・英語による用語:GAN (Generative Adversarial Network)
・用語カテゴリ:技術用語
・日本語読み:ガン(敵対的生成ネットワーク)
・種別:生成モデルのアーキテクチャ
・位置づけ:画像生成などの基盤技術の一つ
・関連:拡散モデル / ディープラーニング / 生成AI / 合成データ
・備考:生成役と判別役の2つのネットワークを競わせ、本物そっくりのデータを生成する仕組み。
GAN(敵対的生成ネットワーク)とは?2つのAIを競わせて生成する仕組み
GAN(Generative Adversarial Network/敵対的生成ネットワーク)とは、2つのニューラルネットワークを互いに競わせることで、本物そっくりのデータを生成する生成モデルの仕組みです。生成AIの歴史において、画像生成技術を大きく前進させた重要な手法として知られます。
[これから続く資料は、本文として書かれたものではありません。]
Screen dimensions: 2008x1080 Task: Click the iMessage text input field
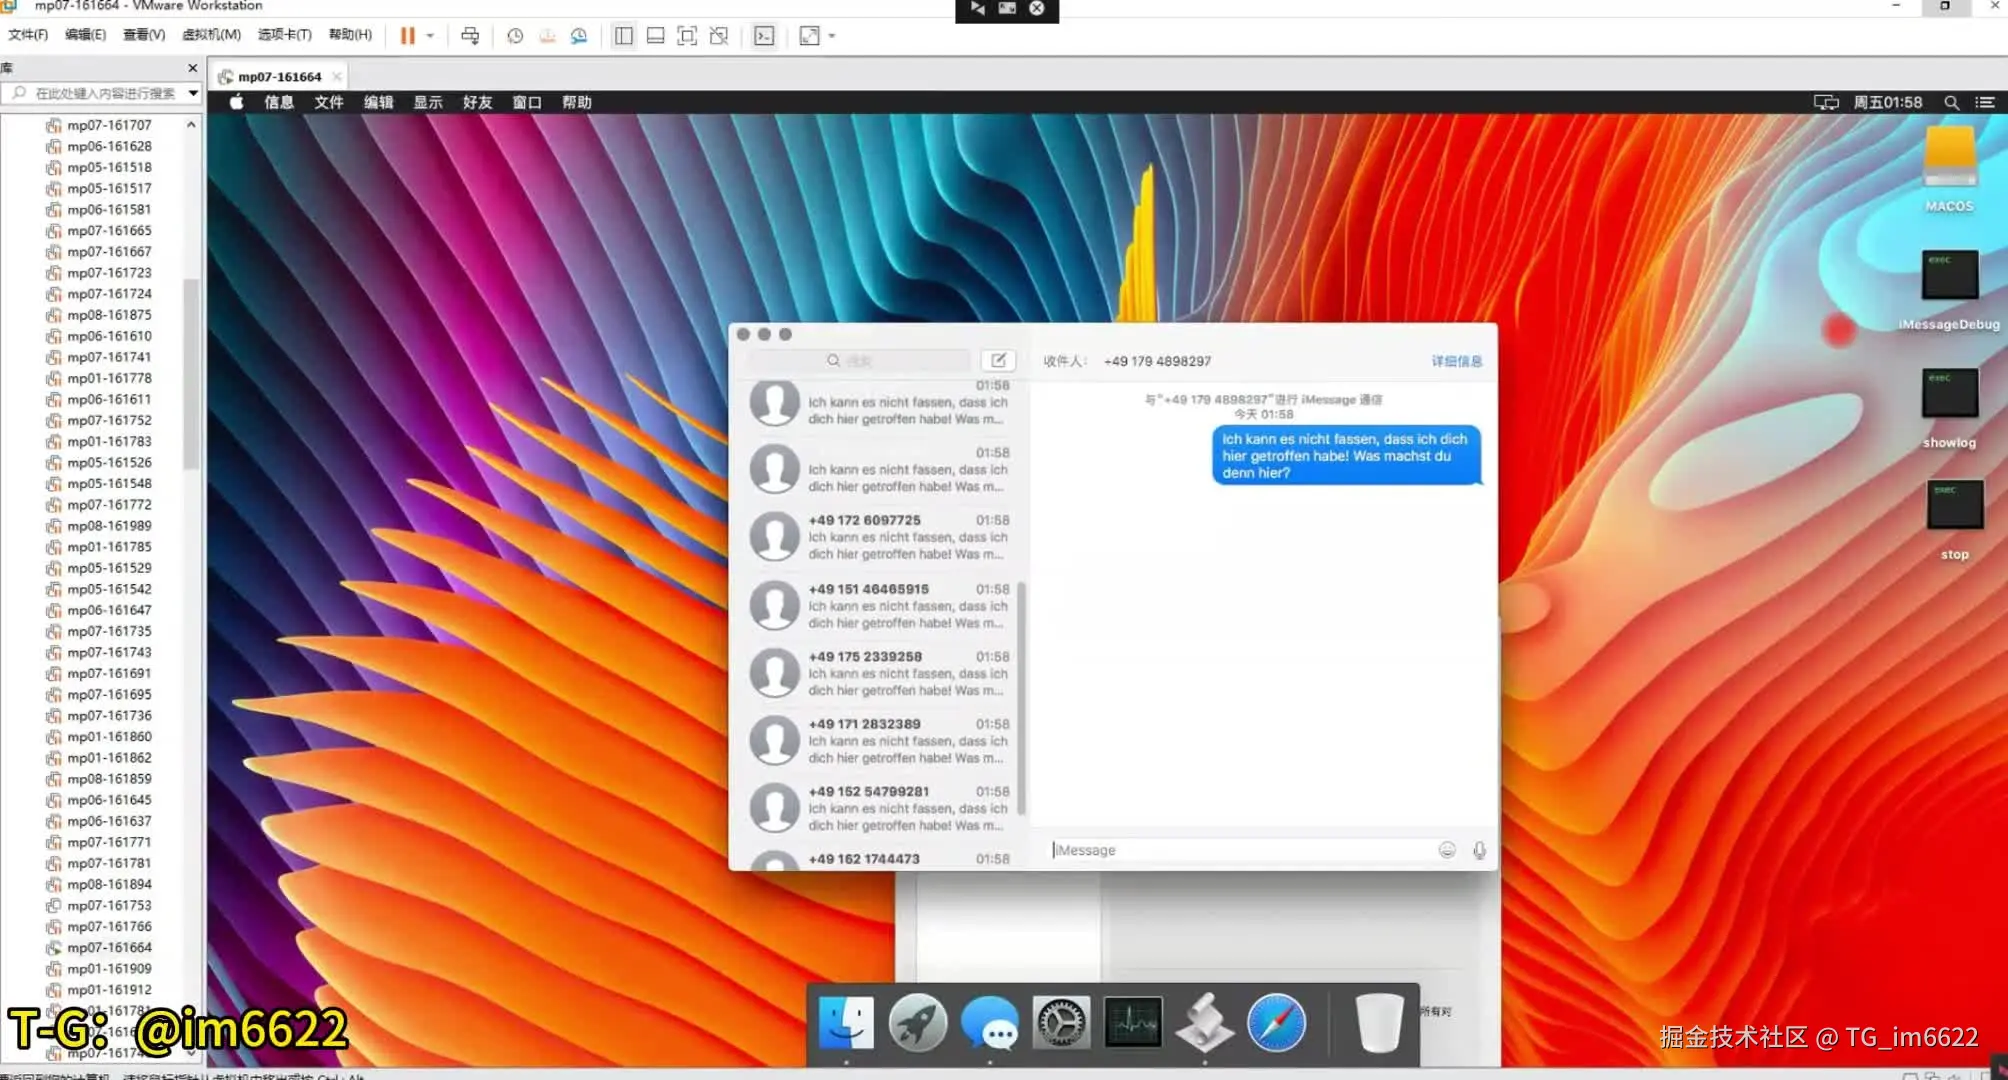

GANは、偽物のデータを作る「生成役(Generator)」と、それが本物か偽物かを見抜こうとする「判別役(Discriminator)」から成ります。生成役は判別役をだませるようにより精巧な偽物を作り、判別役はより厳しく見抜こうとします。この「いたちごっこ」を繰り返すうちに、生成役は本物と見分けがつかないほど精巧なデータを生み出せるようになります。偽札作りと鑑定士の競争にたとえられます。
GANは、リアルな顔画像の生成、画像の高解像度化、スタイル変換などで成果を上げ、ディープフェイクの技術的な背景にもなりました。近年の高品質な画像・動画生成では拡散モデル(Diffusion Model)が主流になりつつありますが、GANは生成AIの発展を語るうえで欠かせない基礎技術です。